**Task requirements**: Emit the entire listing verbatim.

----

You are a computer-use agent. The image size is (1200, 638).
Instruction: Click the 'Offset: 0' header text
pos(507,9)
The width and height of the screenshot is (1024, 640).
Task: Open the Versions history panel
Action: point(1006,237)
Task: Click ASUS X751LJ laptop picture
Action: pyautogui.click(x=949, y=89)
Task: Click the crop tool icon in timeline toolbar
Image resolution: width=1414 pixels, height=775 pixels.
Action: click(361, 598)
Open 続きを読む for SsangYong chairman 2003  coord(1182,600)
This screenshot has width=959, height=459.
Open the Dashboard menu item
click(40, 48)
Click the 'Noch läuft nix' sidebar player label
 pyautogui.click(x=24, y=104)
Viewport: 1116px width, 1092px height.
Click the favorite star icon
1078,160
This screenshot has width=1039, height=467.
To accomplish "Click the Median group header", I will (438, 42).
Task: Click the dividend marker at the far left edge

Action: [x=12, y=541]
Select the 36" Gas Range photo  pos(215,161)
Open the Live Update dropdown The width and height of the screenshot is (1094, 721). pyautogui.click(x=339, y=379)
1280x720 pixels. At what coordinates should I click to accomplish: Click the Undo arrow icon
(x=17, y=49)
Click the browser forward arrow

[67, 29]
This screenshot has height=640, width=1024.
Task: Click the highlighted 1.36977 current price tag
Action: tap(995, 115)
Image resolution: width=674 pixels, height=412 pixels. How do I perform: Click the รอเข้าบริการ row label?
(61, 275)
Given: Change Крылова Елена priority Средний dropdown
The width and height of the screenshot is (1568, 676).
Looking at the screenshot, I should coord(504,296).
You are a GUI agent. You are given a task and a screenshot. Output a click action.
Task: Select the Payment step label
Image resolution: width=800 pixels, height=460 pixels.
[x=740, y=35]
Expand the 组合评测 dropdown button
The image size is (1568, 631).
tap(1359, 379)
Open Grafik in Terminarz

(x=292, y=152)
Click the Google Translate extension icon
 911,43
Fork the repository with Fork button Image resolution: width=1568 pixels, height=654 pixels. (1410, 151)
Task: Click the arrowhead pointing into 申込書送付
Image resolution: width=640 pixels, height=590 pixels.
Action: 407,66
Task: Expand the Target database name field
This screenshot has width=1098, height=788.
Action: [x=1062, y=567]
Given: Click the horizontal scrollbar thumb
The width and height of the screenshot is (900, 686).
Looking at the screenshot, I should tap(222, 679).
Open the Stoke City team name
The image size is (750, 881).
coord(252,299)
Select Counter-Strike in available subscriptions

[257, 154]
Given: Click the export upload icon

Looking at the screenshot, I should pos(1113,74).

----

**Solved exercise**:
You are a computer-use agent. The image size is (1200, 638).
Instruction: Click the 'Offset: 0' header text
pos(507,9)
The width and height of the screenshot is (1024, 640).
Task: Open the Versions history panel
Action: point(1006,237)
Task: Click ASUS X751LJ laptop picture
Action: pyautogui.click(x=949, y=89)
Task: Click the crop tool icon in timeline toolbar
Image resolution: width=1414 pixels, height=775 pixels.
Action: click(361, 598)
Open 続きを読む for SsangYong chairman 2003  coord(1182,600)
This screenshot has width=959, height=459.
Open the Dashboard menu item
click(40, 48)
Click the 'Noch läuft nix' sidebar player label
 pyautogui.click(x=24, y=104)
Viewport: 1116px width, 1092px height.
Click the favorite star icon
1078,160
This screenshot has width=1039, height=467.
To accomplish "Click the Median group header", I will (438, 42).
Task: Click the dividend marker at the far left edge

Action: [x=12, y=541]
Select the 36" Gas Range photo  pos(215,161)
Open the Live Update dropdown The width and height of the screenshot is (1094, 721). pyautogui.click(x=339, y=379)
1280x720 pixels. At what coordinates should I click to accomplish: Click the Undo arrow icon
(x=17, y=49)
Click the browser forward arrow

[67, 29]
This screenshot has height=640, width=1024.
Task: Click the highlighted 1.36977 current price tag
Action: tap(995, 115)
Image resolution: width=674 pixels, height=412 pixels. How do I perform: Click the รอเข้าบริการ row label?
(61, 275)
Given: Change Крылова Елена priority Средний dropdown
The width and height of the screenshot is (1568, 676).
Looking at the screenshot, I should coord(504,296).
You are a GUI agent. You are given a task and a screenshot. Output a click action.
Task: Select the Payment step label
Image resolution: width=800 pixels, height=460 pixels.
[x=740, y=35]
Expand the 组合评测 dropdown button
The image size is (1568, 631).
tap(1359, 379)
Open Grafik in Terminarz

(x=292, y=152)
Click the Google Translate extension icon
 911,43
Fork the repository with Fork button Image resolution: width=1568 pixels, height=654 pixels. (1410, 151)
Task: Click the arrowhead pointing into 申込書送付
Image resolution: width=640 pixels, height=590 pixels.
Action: 407,66
Task: Expand the Target database name field
This screenshot has width=1098, height=788.
Action: [x=1062, y=567]
Given: Click the horizontal scrollbar thumb
The width and height of the screenshot is (900, 686).
Looking at the screenshot, I should tap(222, 679).
Open the Stoke City team name
The image size is (750, 881).
coord(252,299)
Select Counter-Strike in available subscriptions

[257, 154]
Given: Click the export upload icon

Looking at the screenshot, I should pos(1113,74).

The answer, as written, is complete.